# [Material for the task]

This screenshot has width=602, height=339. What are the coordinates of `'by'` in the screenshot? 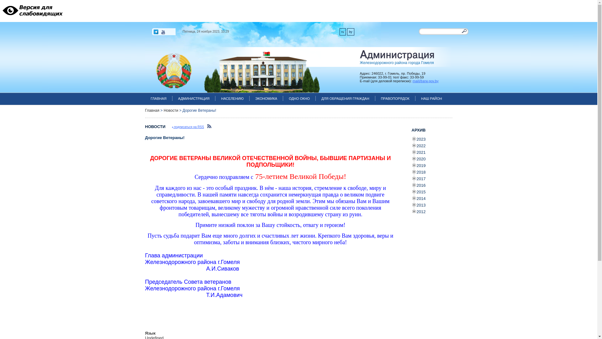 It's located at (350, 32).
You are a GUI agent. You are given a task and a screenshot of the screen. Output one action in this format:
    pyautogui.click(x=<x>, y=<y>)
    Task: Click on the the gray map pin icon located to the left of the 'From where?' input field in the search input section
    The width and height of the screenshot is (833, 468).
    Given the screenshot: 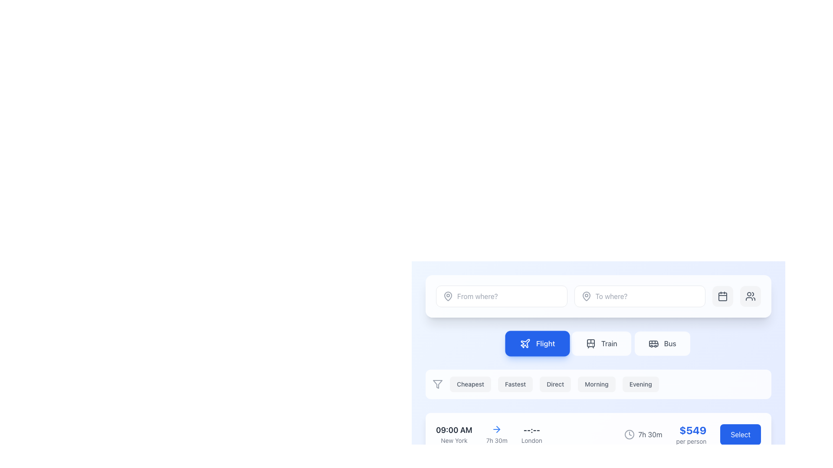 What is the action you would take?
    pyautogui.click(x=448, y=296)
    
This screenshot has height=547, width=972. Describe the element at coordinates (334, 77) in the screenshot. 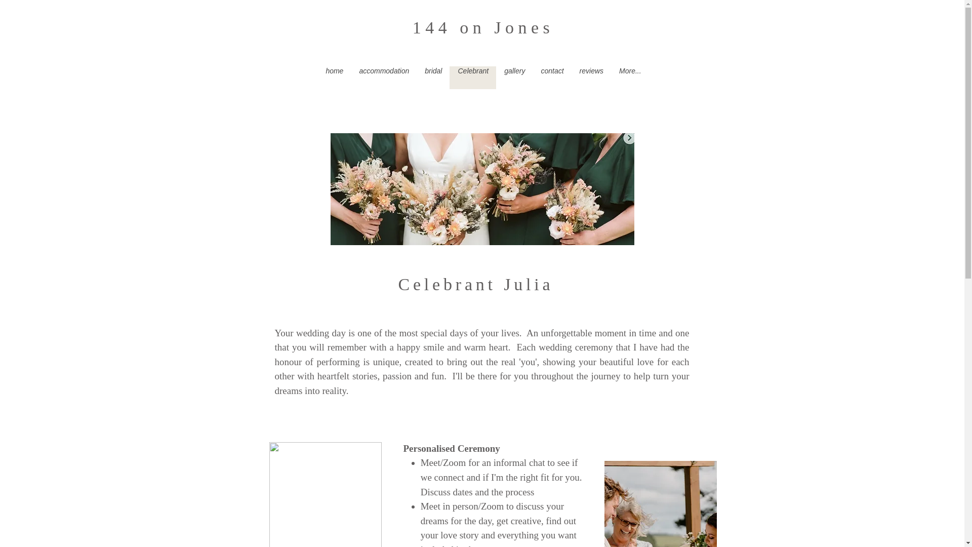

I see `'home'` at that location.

--

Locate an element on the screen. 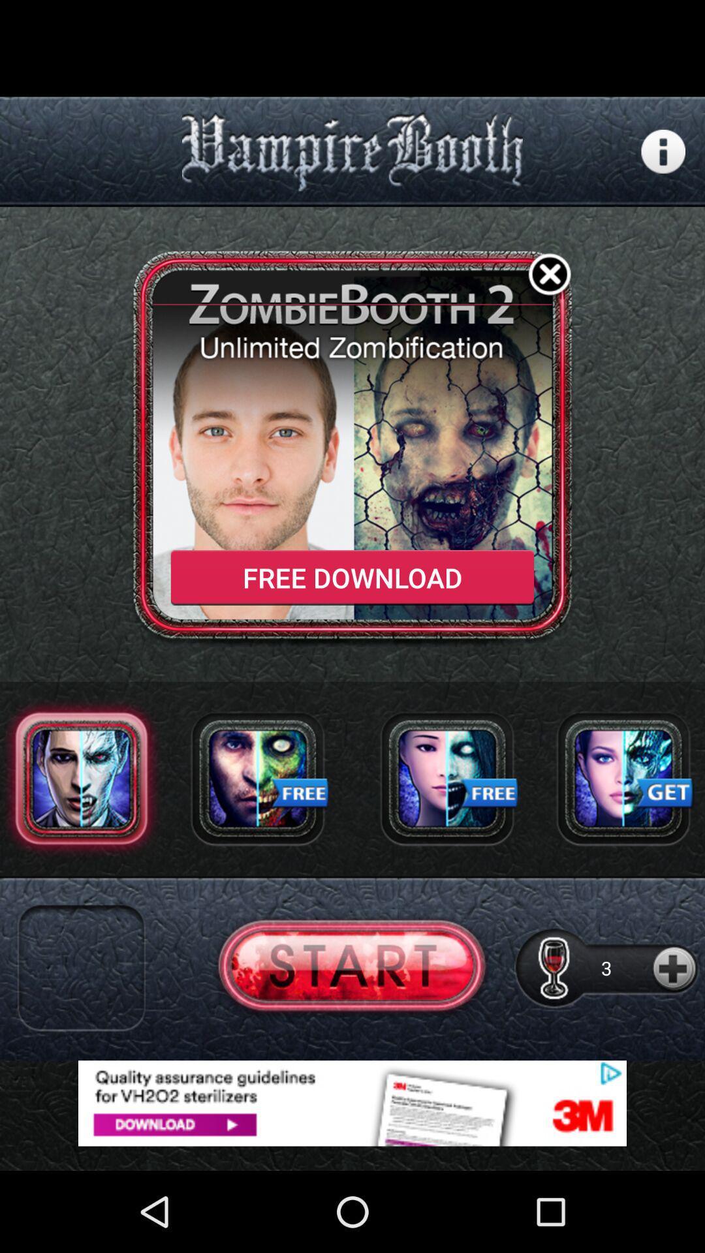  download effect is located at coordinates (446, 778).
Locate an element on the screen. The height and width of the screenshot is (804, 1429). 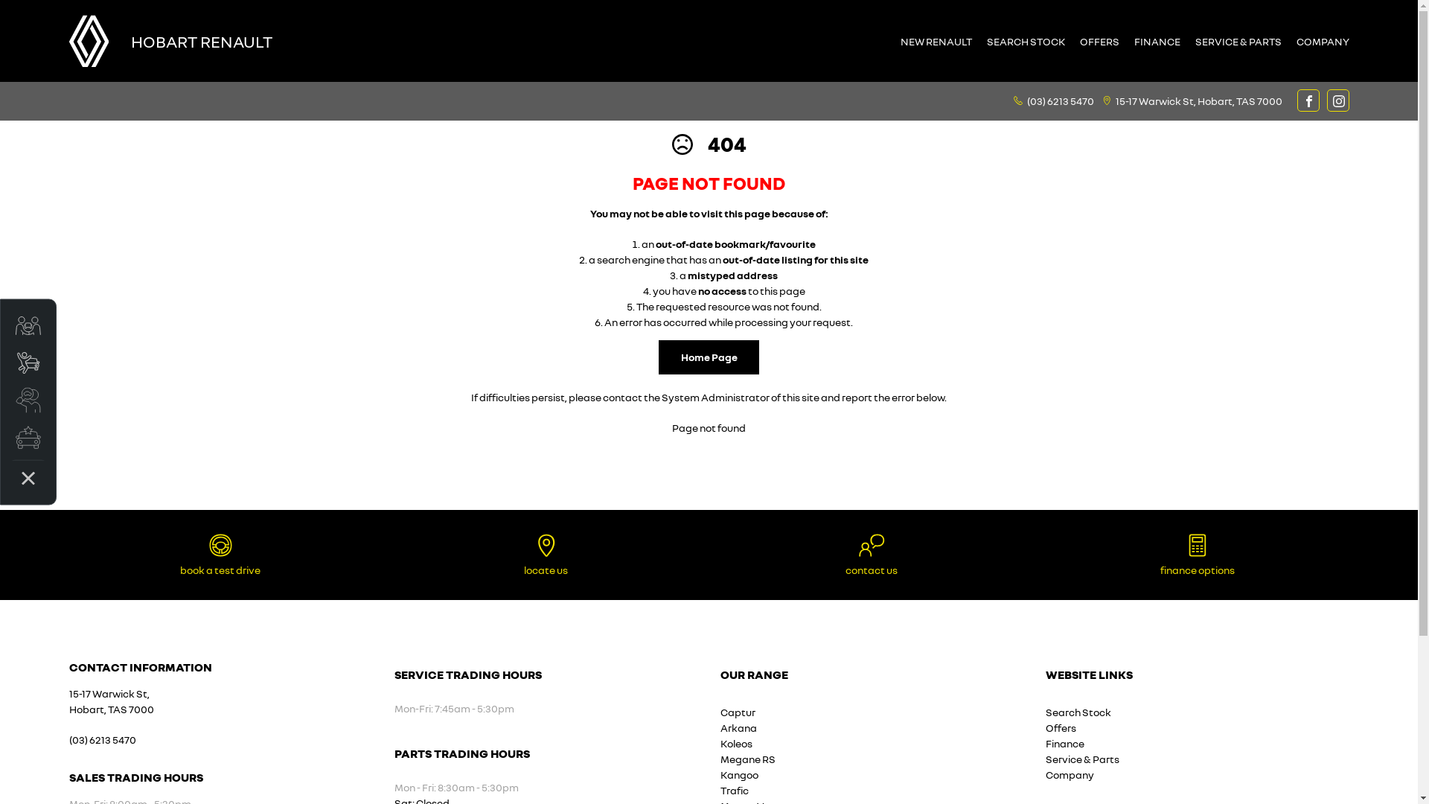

...

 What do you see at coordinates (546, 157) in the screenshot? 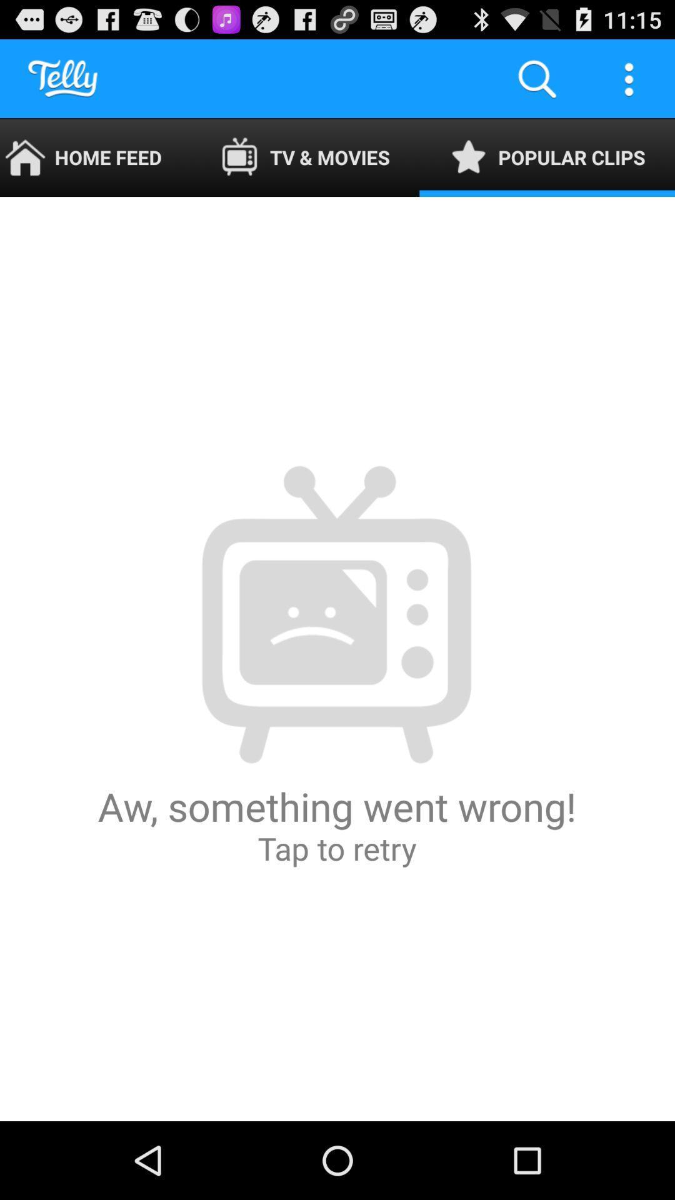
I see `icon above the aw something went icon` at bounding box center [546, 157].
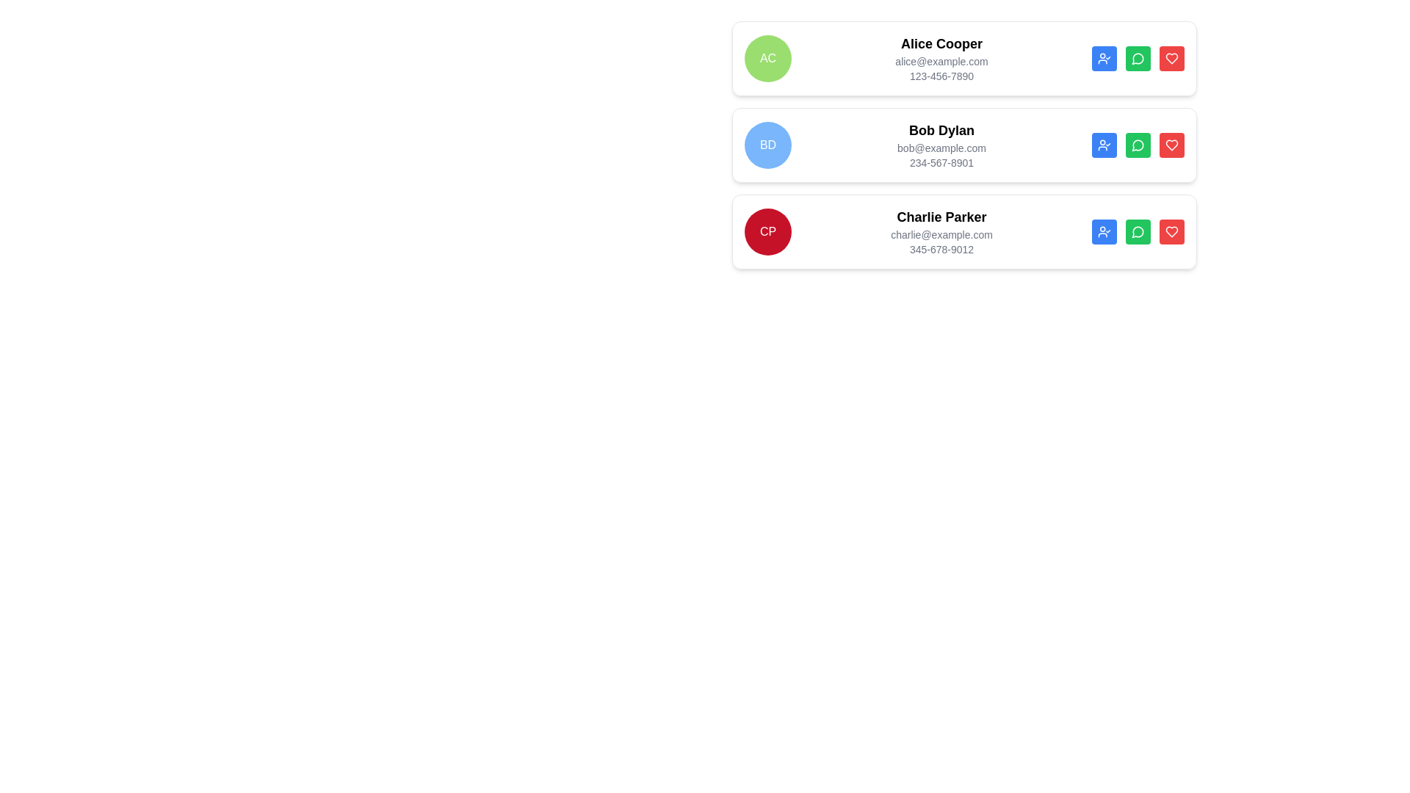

# [Task prompt]
Put the lines of the records above, from the line containing "This screenshot has height=547, width=972." through the line containing "at that location.", into a numbered list without any blank lines. Leave the pictures out.

# [Result of the exercise]
1. This screenshot has height=547, width=972. Describe the element at coordinates (334, 77) in the screenshot. 
2. I see `'home'` at that location.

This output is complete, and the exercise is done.